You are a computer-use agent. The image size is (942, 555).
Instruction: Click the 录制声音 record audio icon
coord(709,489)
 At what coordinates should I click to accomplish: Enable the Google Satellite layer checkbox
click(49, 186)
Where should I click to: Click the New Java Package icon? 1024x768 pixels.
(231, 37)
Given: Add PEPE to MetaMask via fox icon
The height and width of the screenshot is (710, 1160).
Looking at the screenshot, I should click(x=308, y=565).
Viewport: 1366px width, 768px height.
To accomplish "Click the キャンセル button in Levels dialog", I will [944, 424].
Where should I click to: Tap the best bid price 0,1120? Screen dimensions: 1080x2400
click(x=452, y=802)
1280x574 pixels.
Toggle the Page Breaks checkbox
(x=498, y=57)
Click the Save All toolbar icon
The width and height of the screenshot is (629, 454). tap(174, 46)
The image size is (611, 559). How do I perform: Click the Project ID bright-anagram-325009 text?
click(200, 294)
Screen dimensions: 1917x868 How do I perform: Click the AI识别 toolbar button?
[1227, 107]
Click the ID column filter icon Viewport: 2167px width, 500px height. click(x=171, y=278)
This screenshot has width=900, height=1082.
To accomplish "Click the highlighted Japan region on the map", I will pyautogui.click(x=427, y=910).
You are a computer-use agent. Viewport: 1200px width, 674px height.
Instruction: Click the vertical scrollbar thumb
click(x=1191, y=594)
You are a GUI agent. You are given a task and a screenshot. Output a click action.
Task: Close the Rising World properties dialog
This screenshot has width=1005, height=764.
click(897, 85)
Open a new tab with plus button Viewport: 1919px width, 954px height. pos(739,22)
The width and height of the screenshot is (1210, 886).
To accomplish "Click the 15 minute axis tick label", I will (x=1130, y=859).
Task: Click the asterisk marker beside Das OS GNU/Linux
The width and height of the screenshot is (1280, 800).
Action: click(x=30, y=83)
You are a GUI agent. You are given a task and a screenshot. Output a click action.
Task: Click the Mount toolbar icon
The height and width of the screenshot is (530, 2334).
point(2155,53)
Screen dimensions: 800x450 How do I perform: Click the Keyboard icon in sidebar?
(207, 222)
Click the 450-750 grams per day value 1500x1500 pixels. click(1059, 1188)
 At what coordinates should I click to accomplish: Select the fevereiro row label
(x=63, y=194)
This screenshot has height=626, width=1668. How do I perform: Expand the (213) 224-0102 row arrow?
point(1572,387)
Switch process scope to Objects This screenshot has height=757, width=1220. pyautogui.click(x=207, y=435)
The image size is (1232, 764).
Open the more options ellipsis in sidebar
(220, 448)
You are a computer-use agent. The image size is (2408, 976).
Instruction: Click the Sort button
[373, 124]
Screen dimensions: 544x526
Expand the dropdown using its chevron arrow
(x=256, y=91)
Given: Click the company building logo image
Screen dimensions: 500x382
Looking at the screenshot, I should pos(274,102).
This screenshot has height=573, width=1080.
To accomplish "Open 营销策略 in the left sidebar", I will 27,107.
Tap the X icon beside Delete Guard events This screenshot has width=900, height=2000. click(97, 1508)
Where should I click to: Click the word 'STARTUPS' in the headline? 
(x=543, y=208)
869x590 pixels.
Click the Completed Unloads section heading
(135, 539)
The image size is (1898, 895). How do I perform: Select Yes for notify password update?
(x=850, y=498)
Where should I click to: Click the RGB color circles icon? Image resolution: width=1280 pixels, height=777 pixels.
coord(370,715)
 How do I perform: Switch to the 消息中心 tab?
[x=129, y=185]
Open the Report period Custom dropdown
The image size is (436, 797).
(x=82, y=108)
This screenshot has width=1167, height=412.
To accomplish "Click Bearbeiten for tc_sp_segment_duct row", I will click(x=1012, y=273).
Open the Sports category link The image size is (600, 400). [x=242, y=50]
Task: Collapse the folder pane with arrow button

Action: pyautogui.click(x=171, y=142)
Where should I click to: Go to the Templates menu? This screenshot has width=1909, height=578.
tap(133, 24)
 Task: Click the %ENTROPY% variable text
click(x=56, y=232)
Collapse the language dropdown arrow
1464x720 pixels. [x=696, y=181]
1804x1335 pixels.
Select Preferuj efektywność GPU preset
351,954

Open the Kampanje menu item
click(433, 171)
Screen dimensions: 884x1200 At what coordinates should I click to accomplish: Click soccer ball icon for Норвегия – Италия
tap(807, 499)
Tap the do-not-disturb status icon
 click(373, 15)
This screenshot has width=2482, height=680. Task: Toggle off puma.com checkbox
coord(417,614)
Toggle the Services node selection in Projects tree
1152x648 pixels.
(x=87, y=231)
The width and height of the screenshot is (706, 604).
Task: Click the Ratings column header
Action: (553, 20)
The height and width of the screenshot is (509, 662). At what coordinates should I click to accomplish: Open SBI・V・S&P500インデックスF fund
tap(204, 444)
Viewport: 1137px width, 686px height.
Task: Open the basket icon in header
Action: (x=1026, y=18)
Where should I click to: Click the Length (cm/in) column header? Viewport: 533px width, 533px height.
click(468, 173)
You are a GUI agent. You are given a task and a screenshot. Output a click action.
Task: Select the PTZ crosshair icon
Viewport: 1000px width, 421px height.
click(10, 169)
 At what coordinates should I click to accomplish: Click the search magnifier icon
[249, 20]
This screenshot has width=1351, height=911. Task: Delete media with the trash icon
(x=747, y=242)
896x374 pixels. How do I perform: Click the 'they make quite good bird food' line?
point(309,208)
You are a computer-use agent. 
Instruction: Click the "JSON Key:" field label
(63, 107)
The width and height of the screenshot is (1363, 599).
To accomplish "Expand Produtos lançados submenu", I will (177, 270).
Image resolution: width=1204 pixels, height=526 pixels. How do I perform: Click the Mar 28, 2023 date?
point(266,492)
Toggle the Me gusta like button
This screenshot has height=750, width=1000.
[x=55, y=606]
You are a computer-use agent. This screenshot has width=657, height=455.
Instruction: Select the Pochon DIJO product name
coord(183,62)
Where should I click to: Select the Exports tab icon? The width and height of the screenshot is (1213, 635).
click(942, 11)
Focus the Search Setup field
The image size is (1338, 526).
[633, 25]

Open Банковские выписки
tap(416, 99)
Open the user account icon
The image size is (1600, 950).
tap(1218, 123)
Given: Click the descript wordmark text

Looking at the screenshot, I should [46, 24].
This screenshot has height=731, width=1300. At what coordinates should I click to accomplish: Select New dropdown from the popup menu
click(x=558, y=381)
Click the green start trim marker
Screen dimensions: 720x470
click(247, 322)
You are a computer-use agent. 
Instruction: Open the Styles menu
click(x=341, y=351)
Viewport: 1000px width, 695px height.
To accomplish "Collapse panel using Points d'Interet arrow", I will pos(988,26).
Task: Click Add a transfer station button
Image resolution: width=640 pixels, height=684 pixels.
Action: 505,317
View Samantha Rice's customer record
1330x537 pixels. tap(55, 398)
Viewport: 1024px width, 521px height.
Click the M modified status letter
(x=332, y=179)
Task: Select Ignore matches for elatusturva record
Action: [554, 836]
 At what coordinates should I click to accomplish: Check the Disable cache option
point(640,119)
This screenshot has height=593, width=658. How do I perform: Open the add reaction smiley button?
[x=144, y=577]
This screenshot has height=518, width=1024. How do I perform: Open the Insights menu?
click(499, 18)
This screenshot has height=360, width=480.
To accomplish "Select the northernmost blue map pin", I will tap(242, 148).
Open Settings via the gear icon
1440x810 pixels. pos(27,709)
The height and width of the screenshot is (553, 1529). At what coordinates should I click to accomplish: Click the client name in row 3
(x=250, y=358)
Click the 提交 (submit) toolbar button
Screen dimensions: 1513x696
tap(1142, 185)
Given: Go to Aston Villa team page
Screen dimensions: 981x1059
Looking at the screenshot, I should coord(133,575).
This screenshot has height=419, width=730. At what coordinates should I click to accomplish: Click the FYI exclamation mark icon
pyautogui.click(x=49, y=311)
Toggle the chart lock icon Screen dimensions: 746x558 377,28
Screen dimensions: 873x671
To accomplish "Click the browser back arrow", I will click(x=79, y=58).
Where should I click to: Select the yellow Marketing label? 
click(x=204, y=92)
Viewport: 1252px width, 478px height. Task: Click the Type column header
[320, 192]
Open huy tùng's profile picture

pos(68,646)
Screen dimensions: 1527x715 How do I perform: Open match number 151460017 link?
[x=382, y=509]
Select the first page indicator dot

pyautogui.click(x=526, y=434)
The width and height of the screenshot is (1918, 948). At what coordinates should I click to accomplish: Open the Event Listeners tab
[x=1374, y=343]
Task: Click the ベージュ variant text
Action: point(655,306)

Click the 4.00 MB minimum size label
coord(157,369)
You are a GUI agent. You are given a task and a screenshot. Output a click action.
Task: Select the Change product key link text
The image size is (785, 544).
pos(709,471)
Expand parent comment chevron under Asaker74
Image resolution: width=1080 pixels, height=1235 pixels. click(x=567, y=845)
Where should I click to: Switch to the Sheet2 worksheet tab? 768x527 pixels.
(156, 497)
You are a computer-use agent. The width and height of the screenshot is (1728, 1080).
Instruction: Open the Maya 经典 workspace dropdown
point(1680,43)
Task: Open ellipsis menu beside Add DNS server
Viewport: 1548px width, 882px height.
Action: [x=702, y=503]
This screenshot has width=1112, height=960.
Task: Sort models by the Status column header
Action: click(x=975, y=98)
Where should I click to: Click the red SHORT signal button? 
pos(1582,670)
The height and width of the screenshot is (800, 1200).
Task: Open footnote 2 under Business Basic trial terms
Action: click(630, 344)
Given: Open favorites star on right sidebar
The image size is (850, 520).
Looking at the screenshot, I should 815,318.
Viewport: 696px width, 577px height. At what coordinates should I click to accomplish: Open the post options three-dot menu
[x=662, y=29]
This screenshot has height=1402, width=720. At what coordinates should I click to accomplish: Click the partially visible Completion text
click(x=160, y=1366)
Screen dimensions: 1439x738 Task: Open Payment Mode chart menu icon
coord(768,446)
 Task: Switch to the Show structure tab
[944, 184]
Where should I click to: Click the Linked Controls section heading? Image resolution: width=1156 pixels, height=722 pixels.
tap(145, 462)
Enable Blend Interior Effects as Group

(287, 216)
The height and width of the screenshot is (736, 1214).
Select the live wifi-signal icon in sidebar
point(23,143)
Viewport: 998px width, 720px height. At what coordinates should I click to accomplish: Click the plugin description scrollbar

How to complete this task = The exact lines of the material above starting at the one that contains "Screen dimensions: 544x526" and ending at the one that contains "This screenshot has height=573, width=1080." are what to retype; leave out everything else.

Exercise solution =
Screen dimensions: 544x526
Expand the dropdown using its chevron arrow
(x=256, y=91)
Given: Click the company building logo image
Screen dimensions: 500x382
Looking at the screenshot, I should pos(274,102).
This screenshot has height=573, width=1080.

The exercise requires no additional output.